Pence, in an address at NASA’s Johnson Space Center, said the plans to restore the council, inactive for nearly a quarter century, was part of a “coherent and cohesive approach” to space policy by the administration, one that the White House has, so far, offered few details about.
“I’m especially excited to say to announce, after more than two decades from when it was disbanded, that soon, President Trump will relaunch the National Space Council, and it will be my great honor as Vice President of the United States to chair the new National Space Council,” Pence said in his remarks.
“America needs a National Space Council once again,” he said, noting the two previous times the council was active, during the early years of the Space Age in the late 1950s and 1960s, and again during the administration of President George H.W. Bush in the late 1980s and early 1990s.
“Our National Space Council will reenergize the pioneering spirit of America in space, and it will ensure that America never again loses our lead in space exploration, innovation and technology,” Pence said.
Pence did not indicate when the council would formally be reestablished, but his comments at the astronaut ceremony were not the first time he discussed the council.
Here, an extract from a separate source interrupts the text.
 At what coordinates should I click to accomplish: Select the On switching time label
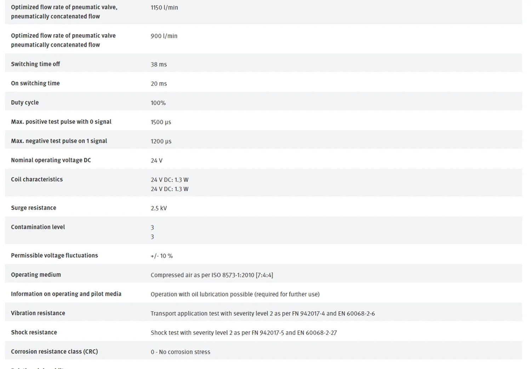point(35,83)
At a March 21 signing ceremony for a new NASA authorization bill at the White House, Pence said that the president would sign an executive order establishing the council “in very short order,” with Pence chairing it.
That executive order has not been signed yet. At a May 1 symposium on ultra low cost space access, Bob Walker, a former chairman of the House Science Committee who, as a space policy advisor during the Trump campaign, recommended reestablishing the council, said the order had been drafted and was awaiting the president’s signature.
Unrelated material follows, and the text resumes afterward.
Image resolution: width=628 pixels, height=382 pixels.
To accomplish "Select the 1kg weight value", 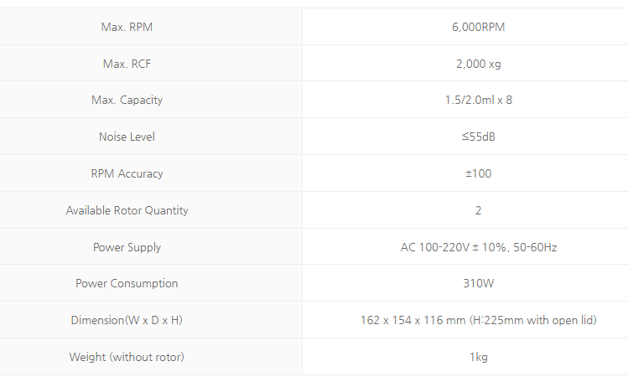I will point(478,357).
“It’s a matter of timing,” Walker said at that event. “I think they’re hoping to announce the executive secretary of the space council at the same time that they announce the formation of the space council.”
Pence offered few specifics in space policy, other than a suggestion that the administration will focus NASA on human space exploration over areas like Earth science. “We must reorient our civilian space program towards deep space exploration, and provide the capabilities for America to maintain a constant presence in low Earth orbit and beyond,” he said.
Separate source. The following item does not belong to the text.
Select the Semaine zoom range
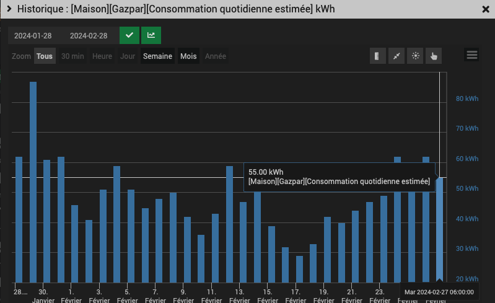 click(157, 56)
He also emphasized “increased collaboration with commercial space industries” in his speech, but offered no details about what such collaborations might entail.
Pence’s speech otherwise offered generic support for NASA and space exploration, including a personal interest in space — what he described as “space fever” — that he said dates back to watching launches from the early space program as a boy growing up in Indiana. He also discussed the president’s support for the issue. “President Donald Trump is firmly committed to NASA’s noble mission, leading America in space,” he said.
The address was the keynote of an event where NASA unveiled a new class of 12 astronauts. That group — seven men and five women — comes from a mix of science and technical backgrounds, including some from academia and the military, as well as one engineer who previously worked for SpaceX.
The new astronauts, selected from a record-high applicant pool of 18,300, will begin two years of training in August, after which they will be eligible for flight assignments. That will include preparing to fly both NASA’s Orion spacecraft as well as commercial crew vehicles under development by Boeing and SpaceX for missions to the International Space Station.
“You have joined the elites. You are the best of us,” Pence told the astronaut class. “You carry on your shoulders the hopes and dreams of the American people.”